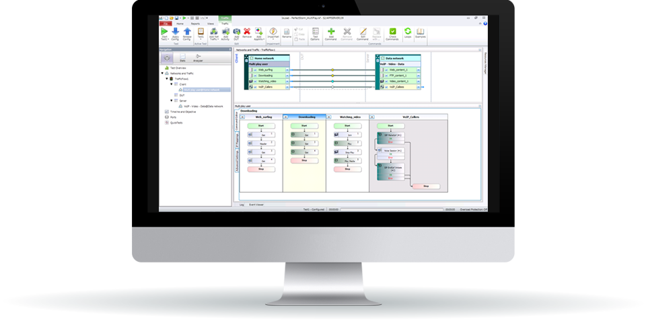646x323 pixels.
Task: Click the Stop block under Downloading
Action: pos(303,161)
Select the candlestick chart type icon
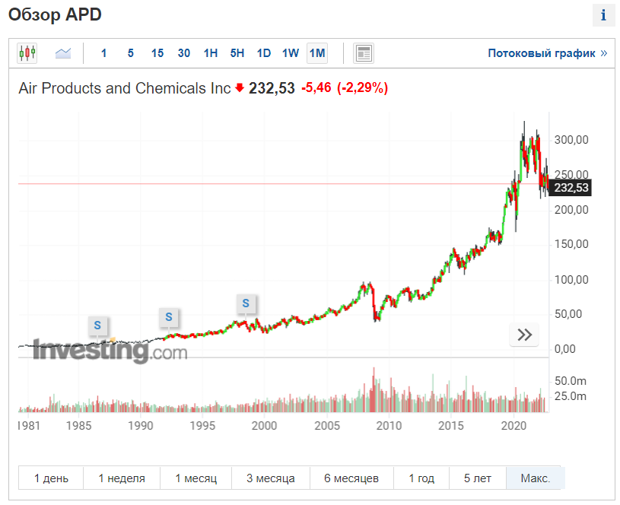Viewport: 620px width, 505px height. (27, 53)

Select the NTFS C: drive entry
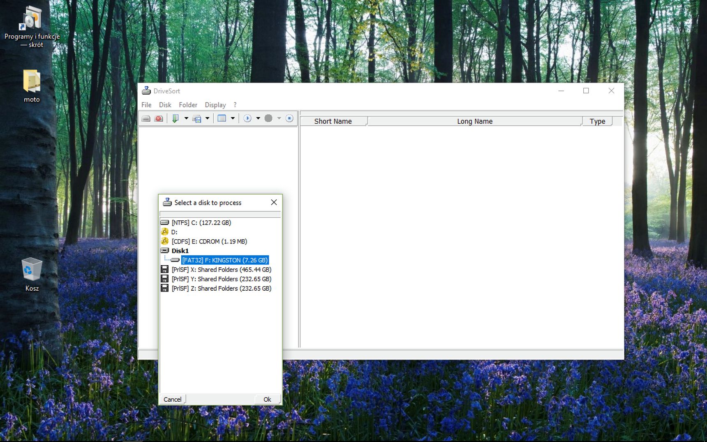(201, 222)
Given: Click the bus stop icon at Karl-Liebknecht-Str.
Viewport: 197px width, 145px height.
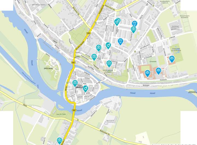Looking at the screenshot, I should 135,51.
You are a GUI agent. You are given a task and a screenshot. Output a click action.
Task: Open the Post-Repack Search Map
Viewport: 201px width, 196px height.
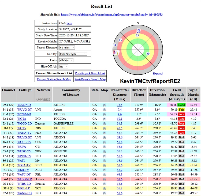[90, 79]
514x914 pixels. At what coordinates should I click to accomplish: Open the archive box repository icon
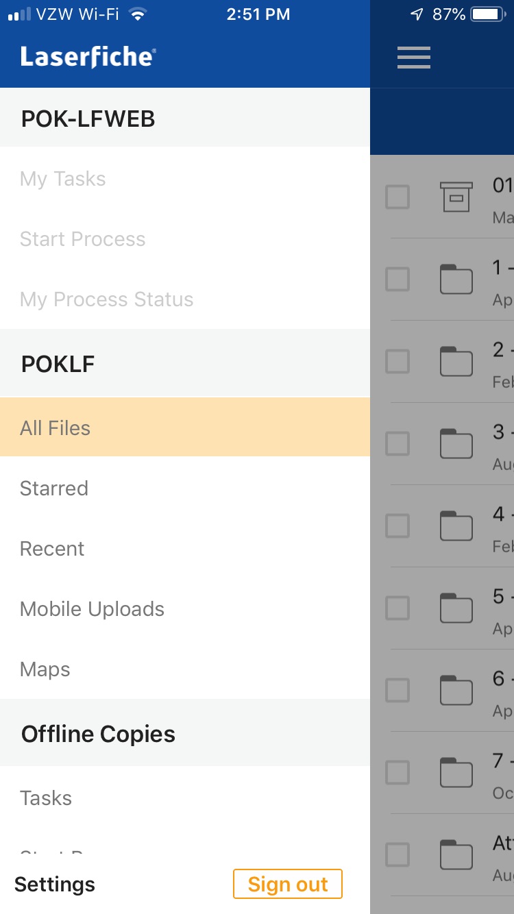click(456, 197)
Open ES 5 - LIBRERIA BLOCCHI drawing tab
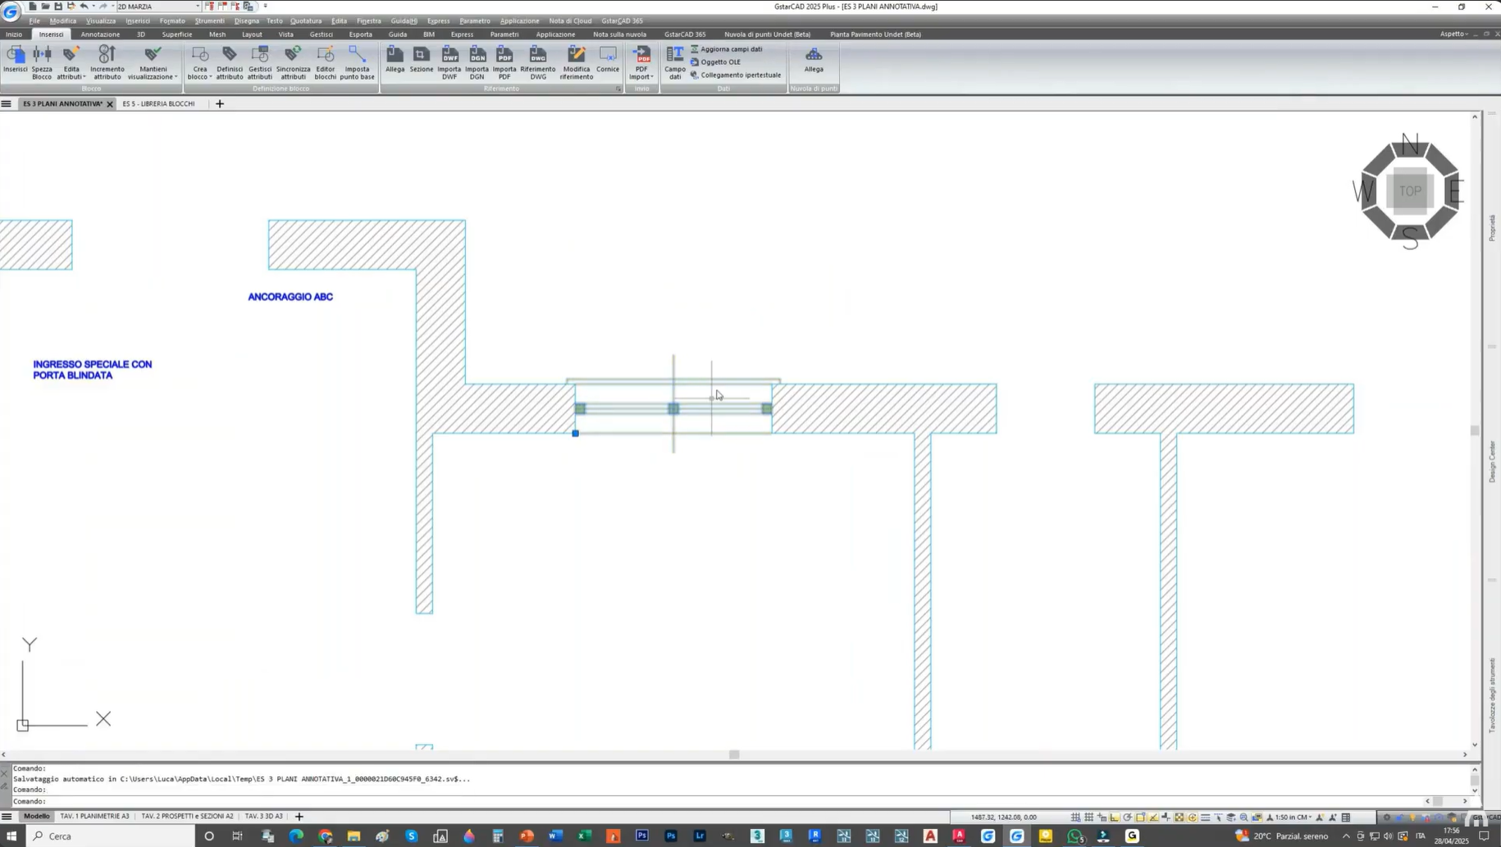The width and height of the screenshot is (1501, 847). pos(159,104)
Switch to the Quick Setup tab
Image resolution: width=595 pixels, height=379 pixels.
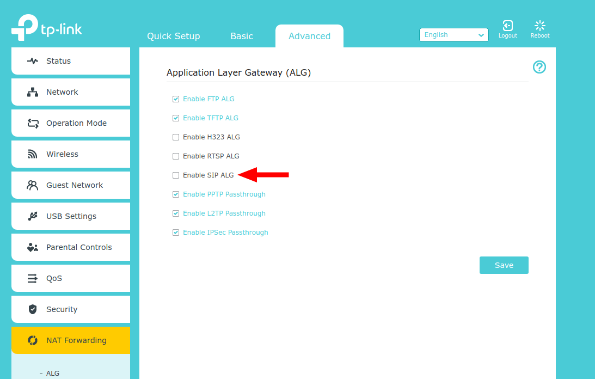point(173,36)
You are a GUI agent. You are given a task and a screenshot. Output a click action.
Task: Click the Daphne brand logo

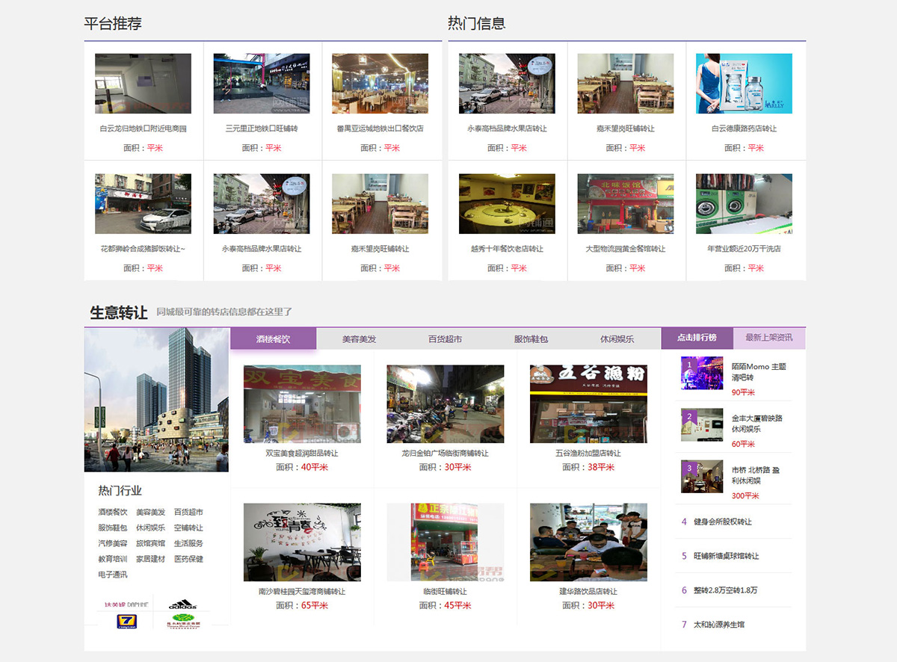click(x=126, y=604)
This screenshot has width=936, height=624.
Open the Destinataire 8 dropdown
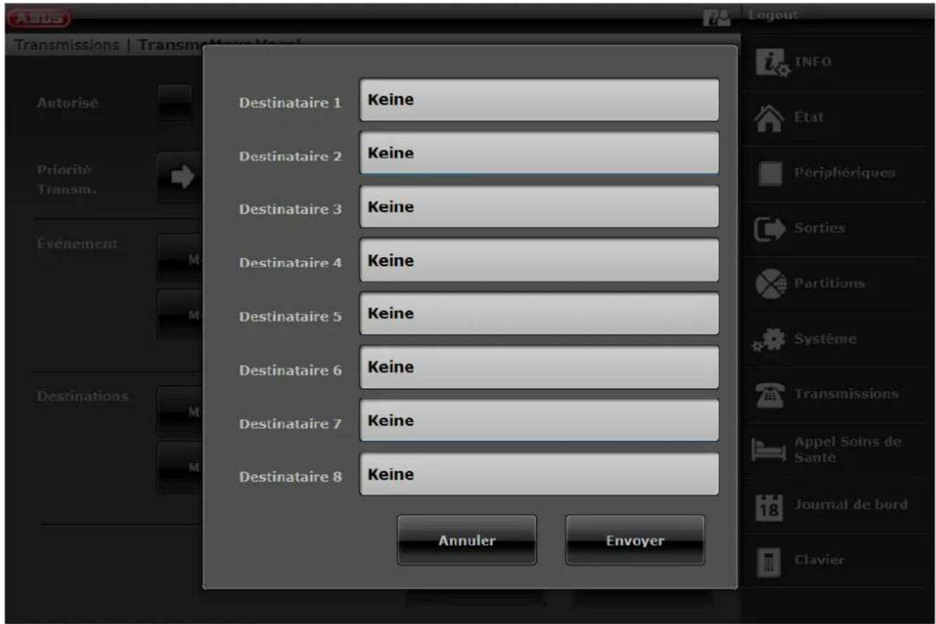tap(539, 474)
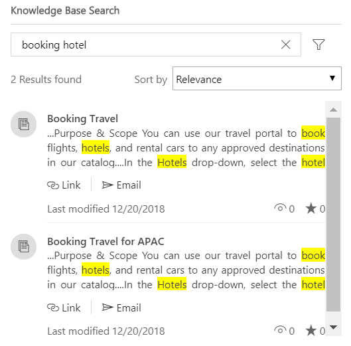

________

◆ **EXERCISE DETAILS**: Set the lines down exactly as they stand, from the one containing "Open ES 5 - LIBRERIA BLOCCHI drawing tab" through the end of the listing, omitting every picture.

◆ **THE ANSWER**:
Open ES 5 - LIBRERIA BLOCCHI drawing tab
The width and height of the screenshot is (1501, 847). pos(159,104)
Switch to the Quick Setup tab
Image resolution: width=595 pixels, height=379 pixels.
point(173,36)
You are a GUI agent. You are given a task and a screenshot. Output a click action.
Task: Click the Daphne brand logo

click(x=126, y=604)
This screenshot has width=936, height=624.
Open the Destinataire 8 dropdown
tap(539, 474)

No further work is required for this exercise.